### [Your assignment]
Write out, word for word, the part of the listing below that opens with the line containing "[After Shirlington Flooding, Corso" and closes with the line containing "what we're reading (915, 849)", keeping both of those lines and adding no others.

### [Material for the task]
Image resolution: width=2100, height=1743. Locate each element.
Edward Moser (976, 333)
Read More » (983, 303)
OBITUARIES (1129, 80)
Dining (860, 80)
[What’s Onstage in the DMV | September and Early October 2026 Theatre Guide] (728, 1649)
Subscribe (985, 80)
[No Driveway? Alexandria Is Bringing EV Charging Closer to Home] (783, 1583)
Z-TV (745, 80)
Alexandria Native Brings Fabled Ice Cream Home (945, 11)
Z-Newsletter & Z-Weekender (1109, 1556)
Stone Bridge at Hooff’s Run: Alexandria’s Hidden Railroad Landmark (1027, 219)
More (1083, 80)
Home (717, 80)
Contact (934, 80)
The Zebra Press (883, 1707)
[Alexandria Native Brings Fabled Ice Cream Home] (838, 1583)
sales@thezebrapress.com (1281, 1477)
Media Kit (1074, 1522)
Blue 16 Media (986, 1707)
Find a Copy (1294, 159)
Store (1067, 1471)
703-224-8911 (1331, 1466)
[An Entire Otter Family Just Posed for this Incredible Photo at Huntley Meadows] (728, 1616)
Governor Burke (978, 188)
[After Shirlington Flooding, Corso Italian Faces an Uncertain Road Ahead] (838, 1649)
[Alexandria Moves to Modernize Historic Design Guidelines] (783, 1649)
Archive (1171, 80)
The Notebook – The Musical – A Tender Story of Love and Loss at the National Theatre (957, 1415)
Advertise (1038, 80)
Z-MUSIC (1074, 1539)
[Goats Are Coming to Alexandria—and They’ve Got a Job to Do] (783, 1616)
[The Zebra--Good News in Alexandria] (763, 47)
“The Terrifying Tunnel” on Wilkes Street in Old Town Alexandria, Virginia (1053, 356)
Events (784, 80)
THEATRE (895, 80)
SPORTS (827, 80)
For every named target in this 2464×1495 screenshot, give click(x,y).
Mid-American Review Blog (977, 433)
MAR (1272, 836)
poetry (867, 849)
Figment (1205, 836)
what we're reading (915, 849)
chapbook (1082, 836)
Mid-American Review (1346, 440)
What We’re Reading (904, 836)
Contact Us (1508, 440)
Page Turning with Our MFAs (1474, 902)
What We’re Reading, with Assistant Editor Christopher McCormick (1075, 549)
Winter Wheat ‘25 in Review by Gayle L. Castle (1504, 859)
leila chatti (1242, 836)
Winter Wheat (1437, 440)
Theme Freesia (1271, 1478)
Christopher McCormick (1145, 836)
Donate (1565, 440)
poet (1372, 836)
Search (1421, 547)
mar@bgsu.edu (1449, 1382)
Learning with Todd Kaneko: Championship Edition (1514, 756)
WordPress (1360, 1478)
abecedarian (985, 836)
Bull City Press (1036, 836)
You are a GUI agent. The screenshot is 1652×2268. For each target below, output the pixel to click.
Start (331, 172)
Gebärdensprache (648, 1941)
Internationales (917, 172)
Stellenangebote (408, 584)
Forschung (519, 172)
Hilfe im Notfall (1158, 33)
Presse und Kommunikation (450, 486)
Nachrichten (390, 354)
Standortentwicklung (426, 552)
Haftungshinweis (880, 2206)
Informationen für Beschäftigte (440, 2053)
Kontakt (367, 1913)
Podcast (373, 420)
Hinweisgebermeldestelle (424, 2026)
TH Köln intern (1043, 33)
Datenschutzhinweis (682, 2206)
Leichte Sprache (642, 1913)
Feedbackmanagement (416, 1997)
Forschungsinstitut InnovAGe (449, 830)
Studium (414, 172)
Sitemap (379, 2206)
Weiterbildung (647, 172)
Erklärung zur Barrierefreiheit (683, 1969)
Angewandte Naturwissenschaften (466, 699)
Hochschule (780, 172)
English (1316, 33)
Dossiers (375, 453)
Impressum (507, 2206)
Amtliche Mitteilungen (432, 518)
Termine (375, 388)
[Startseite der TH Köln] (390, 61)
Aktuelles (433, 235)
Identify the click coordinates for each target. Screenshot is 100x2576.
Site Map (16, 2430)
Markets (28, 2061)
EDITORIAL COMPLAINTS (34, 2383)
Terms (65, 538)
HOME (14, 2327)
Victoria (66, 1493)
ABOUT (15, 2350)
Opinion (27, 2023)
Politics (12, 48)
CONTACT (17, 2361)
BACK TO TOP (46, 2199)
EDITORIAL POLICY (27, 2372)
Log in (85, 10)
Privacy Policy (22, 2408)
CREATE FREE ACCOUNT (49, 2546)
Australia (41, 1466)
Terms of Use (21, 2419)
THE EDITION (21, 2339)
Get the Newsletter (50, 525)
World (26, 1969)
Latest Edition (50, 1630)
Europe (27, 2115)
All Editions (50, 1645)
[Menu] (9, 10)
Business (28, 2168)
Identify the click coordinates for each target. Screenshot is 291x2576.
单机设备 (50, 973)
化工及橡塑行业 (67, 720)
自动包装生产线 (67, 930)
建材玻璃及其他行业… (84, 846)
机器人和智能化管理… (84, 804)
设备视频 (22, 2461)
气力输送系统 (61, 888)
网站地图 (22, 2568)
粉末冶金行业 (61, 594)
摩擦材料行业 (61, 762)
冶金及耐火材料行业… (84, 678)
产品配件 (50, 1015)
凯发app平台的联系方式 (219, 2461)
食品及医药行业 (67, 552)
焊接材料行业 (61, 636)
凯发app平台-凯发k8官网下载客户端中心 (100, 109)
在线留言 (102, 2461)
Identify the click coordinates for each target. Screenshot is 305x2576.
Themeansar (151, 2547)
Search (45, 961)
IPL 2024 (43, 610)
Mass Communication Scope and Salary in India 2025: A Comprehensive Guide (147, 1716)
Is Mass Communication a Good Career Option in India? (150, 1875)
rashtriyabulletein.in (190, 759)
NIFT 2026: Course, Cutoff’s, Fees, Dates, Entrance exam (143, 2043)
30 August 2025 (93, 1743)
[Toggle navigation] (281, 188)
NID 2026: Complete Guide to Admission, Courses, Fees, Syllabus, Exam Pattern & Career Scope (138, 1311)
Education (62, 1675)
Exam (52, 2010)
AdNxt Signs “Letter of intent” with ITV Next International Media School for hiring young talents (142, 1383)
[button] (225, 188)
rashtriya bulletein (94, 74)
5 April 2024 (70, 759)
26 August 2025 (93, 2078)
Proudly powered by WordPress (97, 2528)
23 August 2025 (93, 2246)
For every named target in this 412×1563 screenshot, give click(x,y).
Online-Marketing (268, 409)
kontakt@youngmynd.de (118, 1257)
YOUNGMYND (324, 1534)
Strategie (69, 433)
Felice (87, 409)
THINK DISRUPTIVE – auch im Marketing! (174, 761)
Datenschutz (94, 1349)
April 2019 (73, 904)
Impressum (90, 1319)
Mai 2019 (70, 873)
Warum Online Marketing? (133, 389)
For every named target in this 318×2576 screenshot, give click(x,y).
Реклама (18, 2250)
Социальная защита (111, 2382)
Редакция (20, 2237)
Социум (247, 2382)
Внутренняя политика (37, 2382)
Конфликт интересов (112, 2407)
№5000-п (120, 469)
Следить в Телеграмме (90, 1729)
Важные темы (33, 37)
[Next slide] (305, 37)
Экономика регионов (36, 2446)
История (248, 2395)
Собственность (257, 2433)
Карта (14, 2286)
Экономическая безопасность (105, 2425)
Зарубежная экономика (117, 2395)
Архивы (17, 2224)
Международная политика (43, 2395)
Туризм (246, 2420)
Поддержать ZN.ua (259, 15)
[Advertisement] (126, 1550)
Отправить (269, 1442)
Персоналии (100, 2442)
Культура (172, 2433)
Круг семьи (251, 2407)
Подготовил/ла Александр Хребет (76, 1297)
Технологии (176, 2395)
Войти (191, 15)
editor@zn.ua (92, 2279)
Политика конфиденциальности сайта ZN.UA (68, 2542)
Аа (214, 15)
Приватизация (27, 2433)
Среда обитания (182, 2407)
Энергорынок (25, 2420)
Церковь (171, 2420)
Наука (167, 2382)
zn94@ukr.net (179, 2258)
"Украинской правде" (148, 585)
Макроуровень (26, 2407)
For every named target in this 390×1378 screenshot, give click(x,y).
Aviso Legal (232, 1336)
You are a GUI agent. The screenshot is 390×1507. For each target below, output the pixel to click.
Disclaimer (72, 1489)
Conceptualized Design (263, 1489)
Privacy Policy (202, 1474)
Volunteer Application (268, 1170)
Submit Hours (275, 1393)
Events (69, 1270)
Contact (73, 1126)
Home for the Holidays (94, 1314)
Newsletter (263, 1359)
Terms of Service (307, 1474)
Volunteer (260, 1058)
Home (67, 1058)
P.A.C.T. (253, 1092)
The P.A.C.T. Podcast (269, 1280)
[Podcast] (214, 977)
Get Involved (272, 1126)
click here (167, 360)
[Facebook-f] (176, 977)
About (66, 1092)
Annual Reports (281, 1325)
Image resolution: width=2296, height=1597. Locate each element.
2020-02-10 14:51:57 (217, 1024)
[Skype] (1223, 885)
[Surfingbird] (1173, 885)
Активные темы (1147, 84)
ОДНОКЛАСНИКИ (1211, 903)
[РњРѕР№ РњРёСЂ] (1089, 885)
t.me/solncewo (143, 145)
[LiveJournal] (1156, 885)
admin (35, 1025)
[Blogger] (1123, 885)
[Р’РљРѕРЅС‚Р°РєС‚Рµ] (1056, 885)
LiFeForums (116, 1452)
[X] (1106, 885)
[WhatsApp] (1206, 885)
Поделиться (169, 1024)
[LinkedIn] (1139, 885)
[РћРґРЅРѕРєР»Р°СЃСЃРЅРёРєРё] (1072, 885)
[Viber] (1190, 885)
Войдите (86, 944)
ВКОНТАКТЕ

### [Completed task]
[After Shirlington Flooding, Corso Italian Faces an Uncertain Road Ahead] (838, 1649)
[Alexandria Moves to Modernize Historic Design Guidelines] (783, 1649)
Archive (1171, 80)
The Notebook – The Musical – A Tender Story of Love and Loss at the National Theatre (957, 1415)
Advertise (1038, 80)
Z-MUSIC (1074, 1539)
[Goats Are Coming to Alexandria—and They’ve Got a Job to Do] (783, 1616)
[The Zebra--Good News in Alexandria] (763, 47)
“The Terrifying Tunnel” on Wilkes Street in Old Town Alexandria, Virginia (1053, 356)
Events (784, 80)
THEATRE (895, 80)
SPORTS (827, 80)
For every named target in this 2464×1495 screenshot, give click(x,y).
Mid-American Review Blog (977, 433)
MAR (1272, 836)
poetry (867, 849)
Figment (1205, 836)
what we're reading (915, 849)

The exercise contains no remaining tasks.